Summary: Stock Market Returns
Do current events impact stock market returns? Contrary to popular belief, not really. There may be some impact to the markets in the short term, but long-term these events rarely have a significant impact.
My default stance on the stock market is optimism. I’d say this mindset is justified: the markets usually go up in the short-term, and they have always gone up in the long-term. Being bearish on the long-term prospects of the market feels akin to waiting for the Harlem Globetrotters to go on an extended losing streak.
That being said, a human tendency towards pessimism (fuelled by the news cycle) leads many to focus on the potential negative impact of current events, extrapolating the impact to stock market returns. While these events dominate headlines, their impact on stock market returns is far more nebulous.
Wars
Don’t turn to the stock market for a lesson on morality.
When wars break out, the market is weighing two uncertain futures: one in which the impact is small-scale and contained, and one where the conflict escalates to worst-case-scenario levels. Shocks related to invasions or escalations in conflict are natural, in the sense that they contribute incrementally to potential societal collapse. This is a reality in which stocks, cash, and ownership claims in general wouldn’t carry much value.

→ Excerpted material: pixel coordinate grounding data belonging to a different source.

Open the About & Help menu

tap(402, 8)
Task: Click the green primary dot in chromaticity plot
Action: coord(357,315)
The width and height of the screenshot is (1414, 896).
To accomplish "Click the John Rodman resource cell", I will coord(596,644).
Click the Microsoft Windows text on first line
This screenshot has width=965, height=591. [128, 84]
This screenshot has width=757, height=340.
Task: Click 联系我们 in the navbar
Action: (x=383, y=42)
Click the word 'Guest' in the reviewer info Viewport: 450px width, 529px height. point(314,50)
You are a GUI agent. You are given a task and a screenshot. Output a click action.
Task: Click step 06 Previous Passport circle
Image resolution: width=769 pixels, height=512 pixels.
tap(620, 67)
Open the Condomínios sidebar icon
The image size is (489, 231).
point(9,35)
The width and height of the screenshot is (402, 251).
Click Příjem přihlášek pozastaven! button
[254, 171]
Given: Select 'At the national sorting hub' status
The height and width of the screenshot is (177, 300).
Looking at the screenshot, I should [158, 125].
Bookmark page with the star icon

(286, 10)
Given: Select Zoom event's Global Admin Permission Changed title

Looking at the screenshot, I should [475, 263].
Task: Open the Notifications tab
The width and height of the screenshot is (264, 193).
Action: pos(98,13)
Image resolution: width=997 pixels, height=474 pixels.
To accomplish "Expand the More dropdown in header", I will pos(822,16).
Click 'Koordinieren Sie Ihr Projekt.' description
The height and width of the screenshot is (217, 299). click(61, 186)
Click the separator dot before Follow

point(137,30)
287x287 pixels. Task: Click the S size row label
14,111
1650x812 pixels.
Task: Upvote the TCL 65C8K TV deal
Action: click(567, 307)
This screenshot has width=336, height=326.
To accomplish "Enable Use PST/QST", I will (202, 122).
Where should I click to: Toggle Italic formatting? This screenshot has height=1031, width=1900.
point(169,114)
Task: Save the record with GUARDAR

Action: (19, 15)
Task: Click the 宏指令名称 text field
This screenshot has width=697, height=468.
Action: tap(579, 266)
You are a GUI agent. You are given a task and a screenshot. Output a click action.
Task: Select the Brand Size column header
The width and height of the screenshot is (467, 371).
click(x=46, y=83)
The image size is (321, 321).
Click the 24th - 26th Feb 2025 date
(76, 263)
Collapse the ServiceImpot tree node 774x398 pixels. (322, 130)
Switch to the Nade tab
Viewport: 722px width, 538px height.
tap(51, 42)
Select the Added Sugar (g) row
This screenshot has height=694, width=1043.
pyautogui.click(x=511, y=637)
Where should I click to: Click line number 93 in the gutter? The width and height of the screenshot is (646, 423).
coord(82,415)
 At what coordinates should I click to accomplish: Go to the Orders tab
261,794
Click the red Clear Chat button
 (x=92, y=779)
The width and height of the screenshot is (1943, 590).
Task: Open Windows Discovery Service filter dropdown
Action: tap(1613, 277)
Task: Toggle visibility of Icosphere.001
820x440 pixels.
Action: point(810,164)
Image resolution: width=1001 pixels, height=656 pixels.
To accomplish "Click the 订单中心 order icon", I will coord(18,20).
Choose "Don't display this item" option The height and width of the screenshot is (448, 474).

But inevitably the market rebounds from these short-term shocks, ultimately not having a major impact on long-term stock market returns. Even commodity markets, which are more vulnerable to the risks of armed conflict and supply disruptions, display incredible long-term resilience. Natural gas prices spiked to all-time highs following Russia’s invasion of Ukraine when the ability of millions of individuals in Western Europe to heat their homes came into question. Since peaking in August of 2022, natural gas prices have fallen by almost 80%. Situations like this often leave me amazed at how well global supply chains can adjust to upheaval.
Market reactions to conflicts are generally short-term and unpredictable. Their consideration should not be a key contribution to an investment strategy.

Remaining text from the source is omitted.